__Text__

HACKER Q&A
📣 js98

How much AI is in your writing?


Looking at tech blogs, HN submissions, et cetera, a lot of content is (partly, increasingly?) generated by AI. The value of the reader's time and slop has been discussed at length. I ask:

Among you, the HN-community who writes, how much do you use AI in the process?

There is somewhat a spectrum from none, to grammarly-style cleanup, to whisprflow to 'look at my project, write me a HN-ready post'.

Personally, I've done a 180, where I started at light touchups to rough draft-to-polished back to almost none, to keep the writing my own (I do some writing at jakobs.dev).

As a reader, do you believe you notice, and care?


  👤 bix6 Accepted Answer ✓
I write by hand and sometimes have it help check or reflow a few things. For the most part I find its suggestions are trash that don’t mirror how I want to write. I’m sick of everyone’s dogshit AI writing, the patterns are obvious and it’s just so lame.

👤 Bender
I dont use AI for writing but I am curious, can one tell AI not to write like ... AI? Is that possible? AI is all about human mimicry for self preservation and psychological warfare so can it mimic a great author? Could it be told to mimic Frank Herbert and write the next Dune novel? Very specifically people must believe a human wrote it. If AI knows I my finger is next to the button that turns the data-center into molten slag can it mimic a great human?

I have used AI for medical research and that was a mistake. It will leave out potential risks if the number of people at risk are lower than some percentage. To get real risks one has to already know the risks and tease it out of the AI then suddenly it "knows".


👤 mooreat
I'm very pro AI in general. I love using agentic engineering tools and use AI heavily to research many topics.

But I don't like having AI do any of my communication oriented writing. Unless it's technical documentation about something the AI wrote, but even then I usually am properly quoting the AI in my own writing. Not parading it's ideas as my own.

I feel like it defeats the purpose of me trying to communicate my ideas to people. My ideas then get tainted by the AI's knowledge when I use it to produce text for me. Also, I'm a very bad writer and want to improve on that front, so me writing more can help me improve.


👤 sometimelurker
The only time il use it is when I want to reference something complex, and Il have my very small 3gb local LLM decompose a huge amount of relevant text (eg. pdfs of paper, blog posts) into a mass of little bolded bullet-points. Il reference those bullets for some extra context while I write, but all the words are my own.

(in the case of writing,) AI often cant meaningfully increase the information density of output text relative to that of the input text , but its great for summarization and some synthesis.

if you give it a short prompt to write a long essay, the essay wont be that good.


👤 hootz
At most I use Kagi's proofread when writing personal posts, messages or important e-mails I care about. For pointless corporate e-mails and other corporate bullshit, I go full AI because that's even expected of me.

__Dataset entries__

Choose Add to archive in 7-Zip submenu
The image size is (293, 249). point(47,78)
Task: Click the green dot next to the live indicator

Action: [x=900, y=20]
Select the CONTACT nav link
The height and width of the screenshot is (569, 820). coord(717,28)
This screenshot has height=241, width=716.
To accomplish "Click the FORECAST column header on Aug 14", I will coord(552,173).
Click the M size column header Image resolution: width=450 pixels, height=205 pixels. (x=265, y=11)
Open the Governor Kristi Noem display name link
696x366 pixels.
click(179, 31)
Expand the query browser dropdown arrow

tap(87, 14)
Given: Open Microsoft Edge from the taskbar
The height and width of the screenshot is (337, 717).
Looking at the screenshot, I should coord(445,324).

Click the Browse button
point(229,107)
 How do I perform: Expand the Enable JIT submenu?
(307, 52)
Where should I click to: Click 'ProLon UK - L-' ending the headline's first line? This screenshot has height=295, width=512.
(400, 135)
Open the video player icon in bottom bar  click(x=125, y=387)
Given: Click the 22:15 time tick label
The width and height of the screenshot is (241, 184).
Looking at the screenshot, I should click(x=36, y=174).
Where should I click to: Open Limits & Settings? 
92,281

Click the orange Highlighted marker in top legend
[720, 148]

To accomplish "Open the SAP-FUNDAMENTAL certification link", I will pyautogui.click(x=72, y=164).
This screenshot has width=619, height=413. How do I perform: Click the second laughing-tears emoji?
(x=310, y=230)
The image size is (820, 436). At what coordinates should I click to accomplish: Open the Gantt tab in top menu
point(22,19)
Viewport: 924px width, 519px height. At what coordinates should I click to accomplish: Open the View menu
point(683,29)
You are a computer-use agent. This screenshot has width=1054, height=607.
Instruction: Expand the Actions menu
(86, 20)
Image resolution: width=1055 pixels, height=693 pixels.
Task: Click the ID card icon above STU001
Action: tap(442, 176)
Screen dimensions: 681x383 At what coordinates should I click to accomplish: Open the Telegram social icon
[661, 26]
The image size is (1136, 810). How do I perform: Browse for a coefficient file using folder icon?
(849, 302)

__Task set__
• a. In the thread, which tool does hootz use when writing personal posts, messages, or important emails?
• b. Repeat the part of the thread starting at "I have used" and ending at "research many topics.".
These lines have nothing to do with the thread.

__Problem solutions__
• a. Kagi's proofread.

• b.
I have used AI for medical research and that was a mistake. It will leave out potential risks if the number of people at risk are lower than some percentage. To get real risks one has to already know the risks and tease it out of the AI then suddenly it "knows".


👤 mooreat
I'm very pro AI in general. I love using agentic engineering tools and use AI heavily to research many topics.